Secretary Udall To Dedicate New Federal Oceanographic Vessel May 9, 1963

Press Release
Secretary Udall To Dedicate New Federal Oceanographic Vessel May 9, 1963

A new ship with a novel propeller and steering system will join the Nation’s oceanographic fleet at commissioning ceremonies May 9, when Secretary of the Interior Steward L. Udall dedicates the Albatross IV, the Government’s most modern fishery research vessel.

Completely equipped as a floating laboratory, the 187-foot craft is designed to operate efficiently in any climate and any weather in her quest for scientific knowledge

Ceremonies will be at Woods Hole, Mass, home port of the Albatross and site of a Bureau of Commercial Fisheries biological laboratory under the Department of the Interior’s Fish and Wildlife Service.

Unique features of the Albatross IV are her variable-pitch propeller (similar to those used on airplanes) which will permit her to remain stationary at strategic locations, and her steering mechanism which employs a circular “nozzle” around the propeller instead of the traditional rudder. Its movement from left to right changes the direction of the propeller’s thrust and consequently the course of the vessel.

Another unusual fact is that the beginning of the Albatross IV was constructed “keel up” instead of “keel down”. At the proper state of completion she was turned right-side by cranes. In addition, she is the first stern ramp trawler built in the United States, designed to handle trawls and other gear up and down a ramp directly to water level.

The Albatross IV continues the family name and duties of three predecessors, the first of which was commissioned in 1882.

“For more than three centuries the fishing industry has been an important part of the history and economy of the New England area, the Department said. “Now with the dietary value of fishery products becoming more generally understood and with many nations of the world increasing efforts to harvest the resources of the oceans, we are working to improve our knowledge of the riches of the sea as well as our fishing techniques.
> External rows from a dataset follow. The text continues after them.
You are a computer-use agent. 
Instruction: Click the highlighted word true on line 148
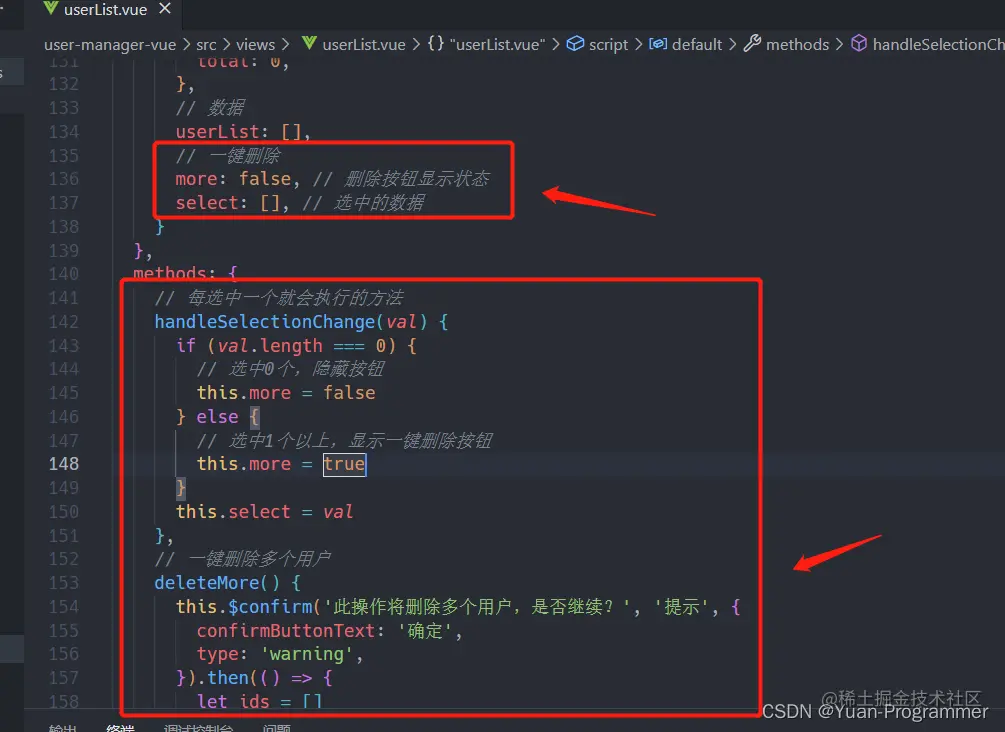(344, 463)
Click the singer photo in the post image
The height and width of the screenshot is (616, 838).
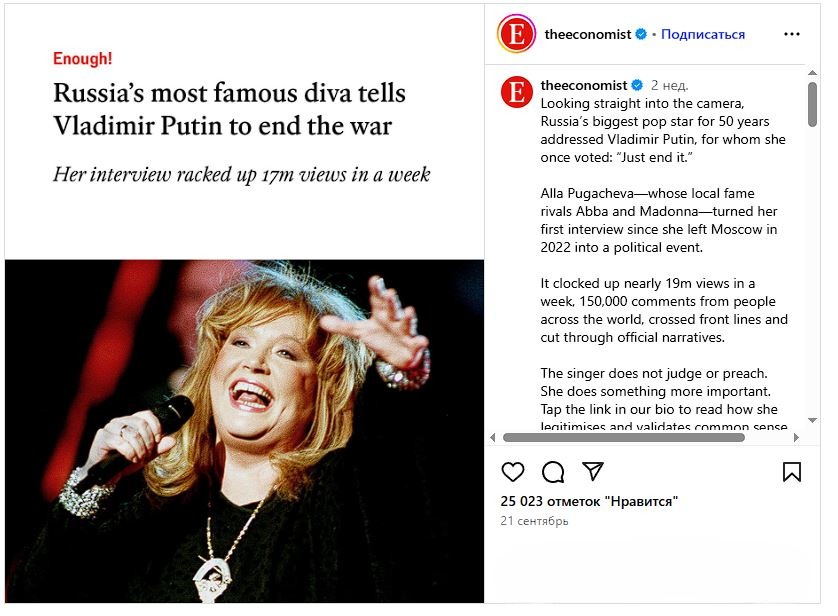click(x=244, y=430)
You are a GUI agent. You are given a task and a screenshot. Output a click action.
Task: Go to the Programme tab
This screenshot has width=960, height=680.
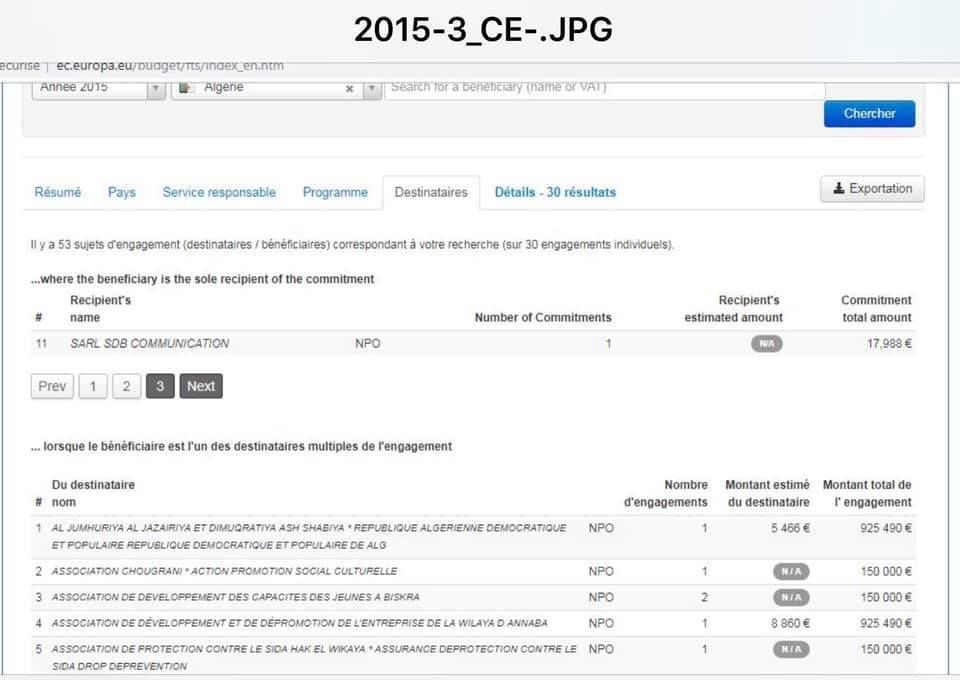point(335,192)
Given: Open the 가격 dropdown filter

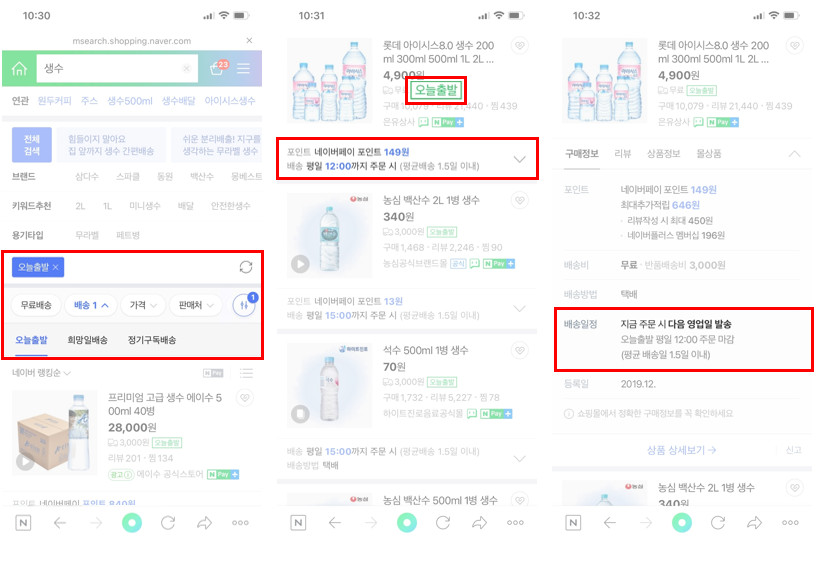Looking at the screenshot, I should coord(143,305).
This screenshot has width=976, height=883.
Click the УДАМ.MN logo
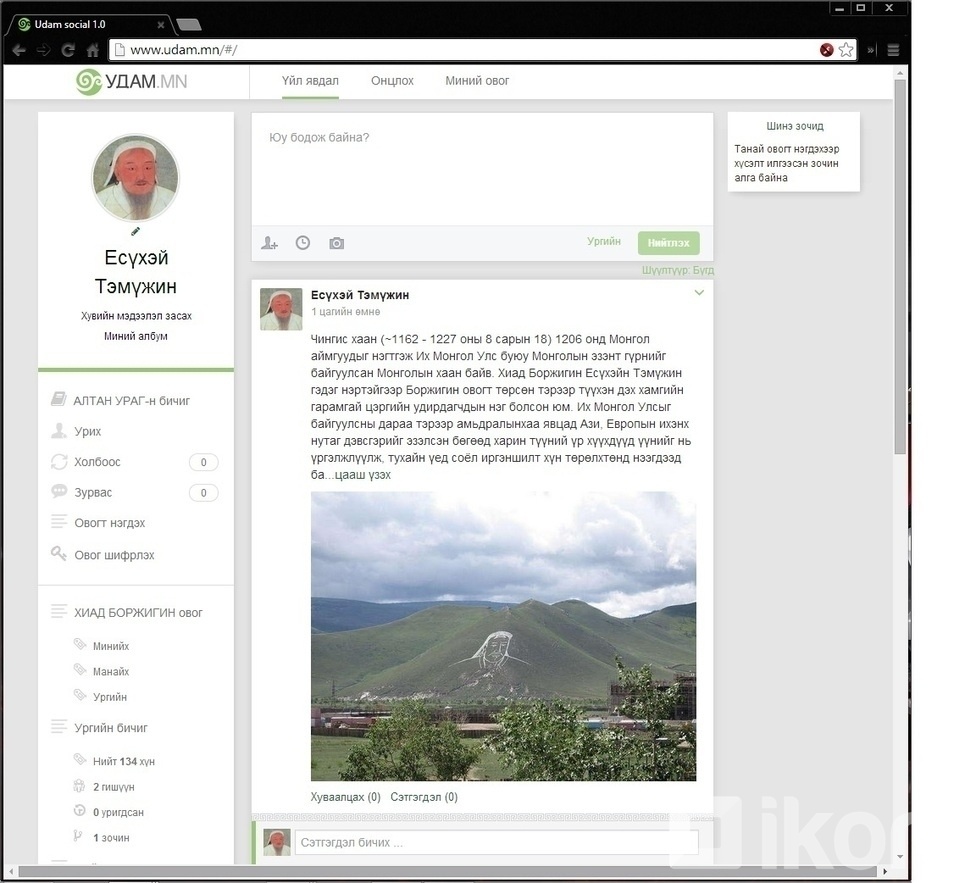(132, 81)
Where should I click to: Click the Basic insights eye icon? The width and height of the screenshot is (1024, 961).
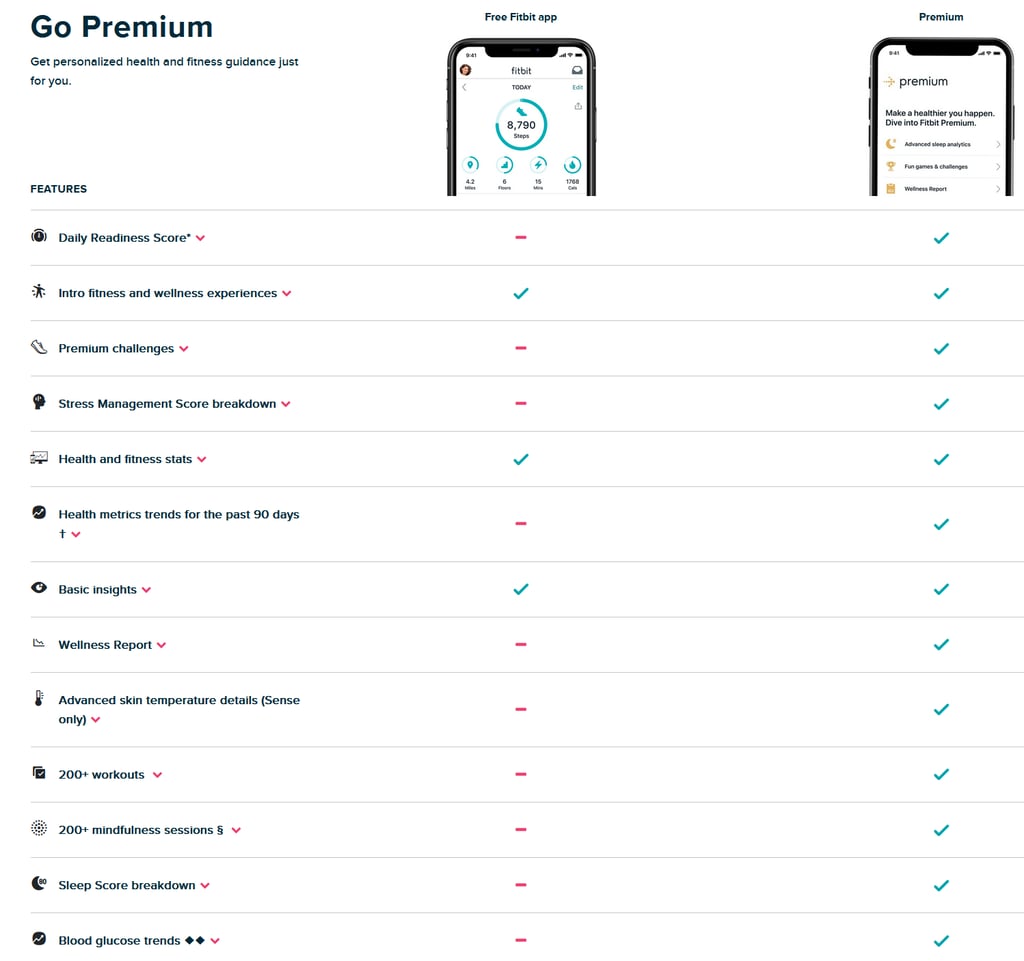39,588
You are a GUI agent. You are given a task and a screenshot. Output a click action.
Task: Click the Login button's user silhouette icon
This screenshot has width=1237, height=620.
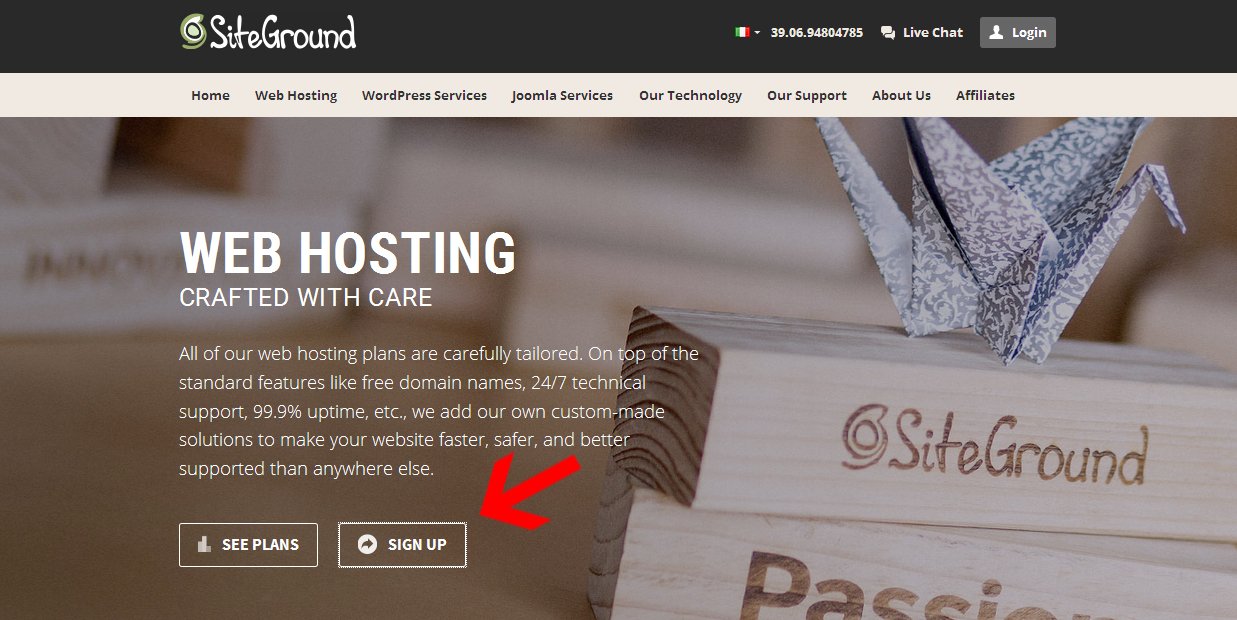click(996, 32)
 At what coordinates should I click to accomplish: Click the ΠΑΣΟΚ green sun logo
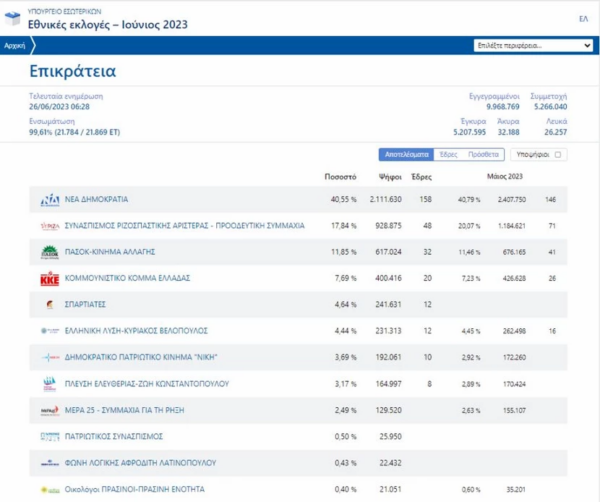click(x=49, y=252)
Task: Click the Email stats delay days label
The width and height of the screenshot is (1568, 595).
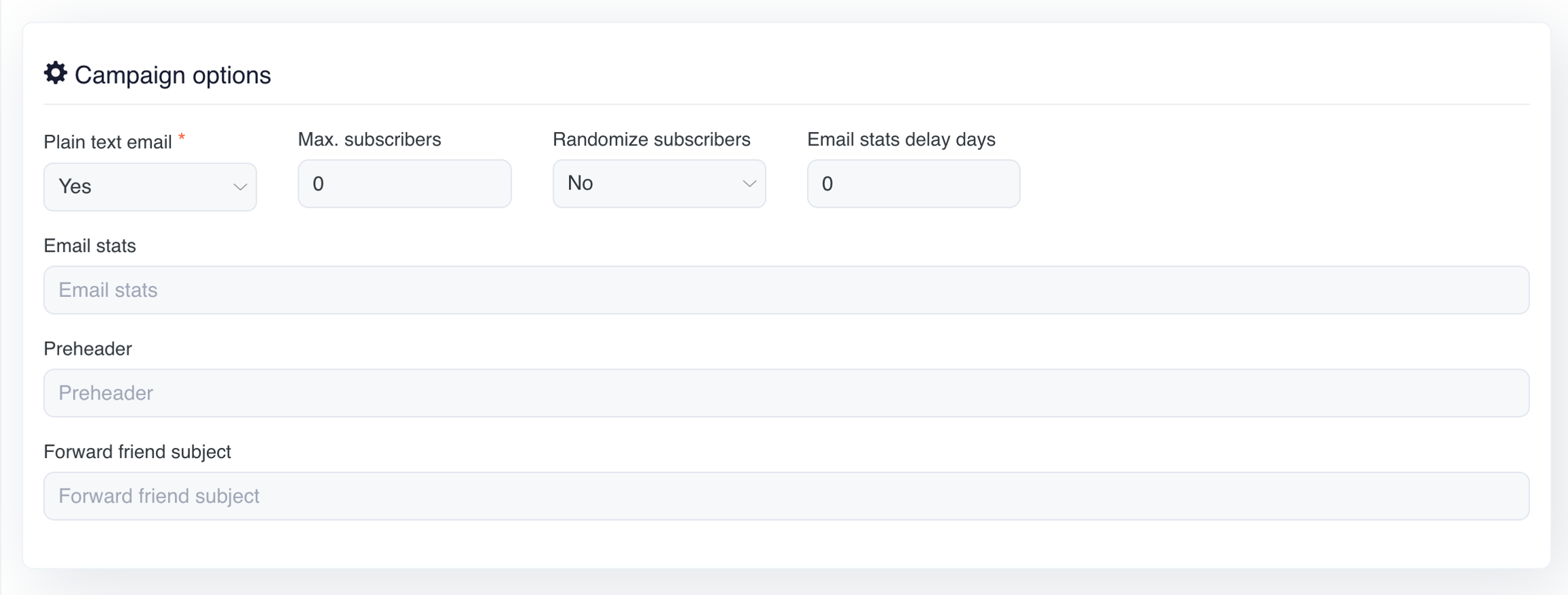Action: (901, 140)
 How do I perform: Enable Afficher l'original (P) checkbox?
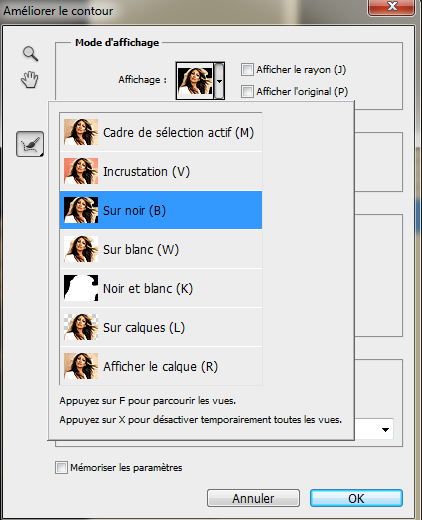coord(247,91)
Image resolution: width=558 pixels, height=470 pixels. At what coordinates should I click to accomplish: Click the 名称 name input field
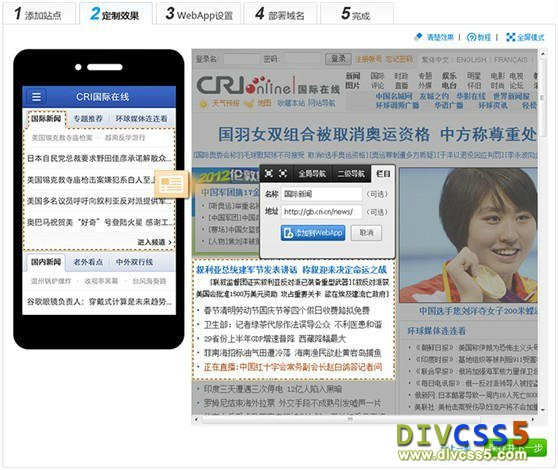coord(322,194)
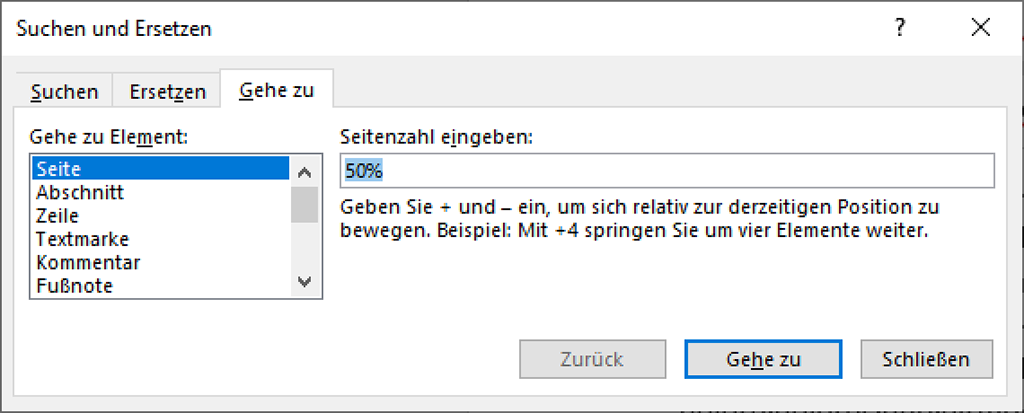Click the Gehe zu button
Image resolution: width=1024 pixels, height=413 pixels.
coord(763,359)
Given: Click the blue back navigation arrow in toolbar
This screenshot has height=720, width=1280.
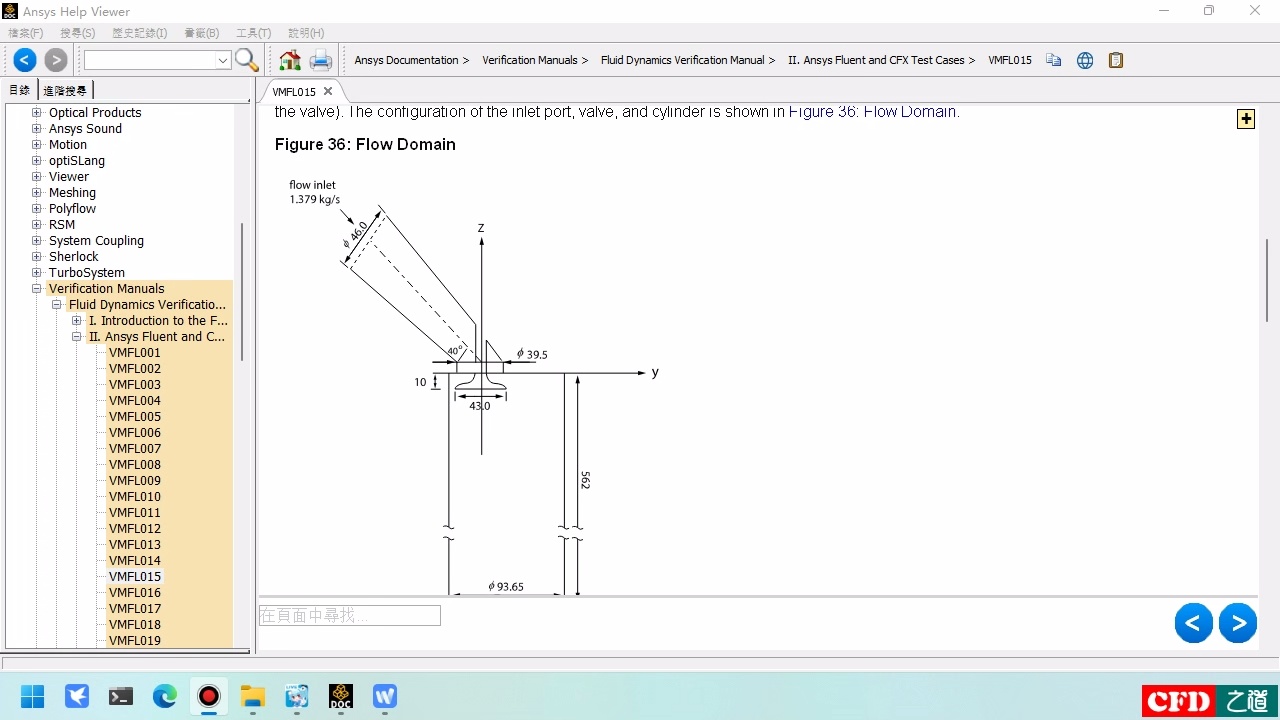Looking at the screenshot, I should (25, 60).
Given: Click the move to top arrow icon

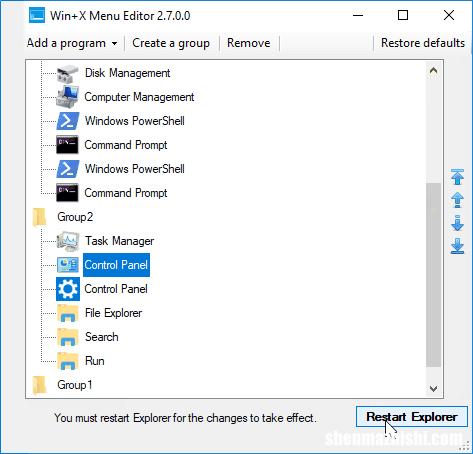Looking at the screenshot, I should pos(457,177).
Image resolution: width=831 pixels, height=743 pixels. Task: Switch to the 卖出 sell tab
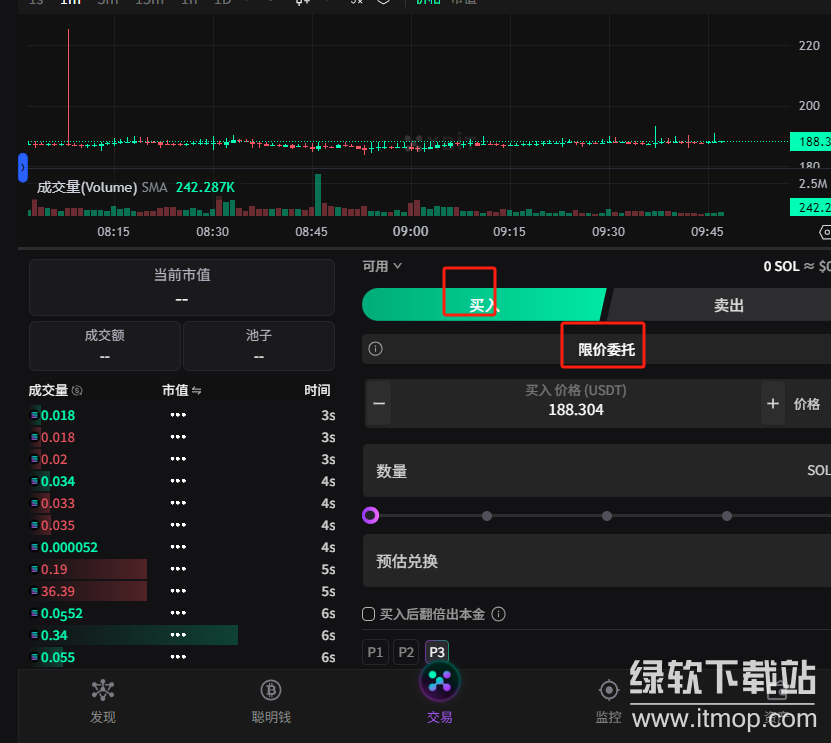click(x=728, y=305)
Albatross IV, sturdy and versatile, will help speed our research projects.”

The Albatross IV is the largest and best equipped of the Department of the Interior’s oceanographic vessels. She is an all-season ship, designed for biological and oceanographic studies in any ocean. Her air-conditioned laboratories will enable her research to extend to the tropical waters of condition arise. The stern ramp for handling gear will permit operations in the roughest weather, the Department said. Her hull is especially braced against ice pressures for work in cold areas.

Twin diesel engines will drive the ship at 12 knots over a range of 9,000 miles.

Complete research facilities include wet and dry laboratories, photographic and electronic center, underwater television for studying the reaction of fish under natural conditions or within nets, underwater sonar, and an underwater electromagnetic log.

Quarters are provided for a crew of 22 and a scientific staff of 16.

Research will include charting the distribution and abundance of groundfish and scallops; environmental factors causing season and long-term fluctuation in fish stocks; collection of bottom organisms which form the food supply for groundfish and investigations of plankton populations and genera oceanographic conditions.

The ship was designed by Dwight S. Simpson & Associates of Boston, Mass., and was  constructed by the Southern Shipbuilding Corporation of Slidell, La.

The original Albatross was decommissioned in 1921 after nearly 40 years o service as a fishery research vessel in both the Atlantic and Pacific Oceans, as naval auxiliary craft during the Spanish-American War and a patrol boat in the North Pacific. She was 234 feet long, 47 feet longer than the present Albatross. The Albatross II was converted Navy tug which saw fishery service from 19226 to 1932. The Albatross III was obtained from General Seafoods Corporation in 1939 for $1.

But like the first Albatross, she “went to war” and did not being her fishery research until 1948. She was deactivated in 1959.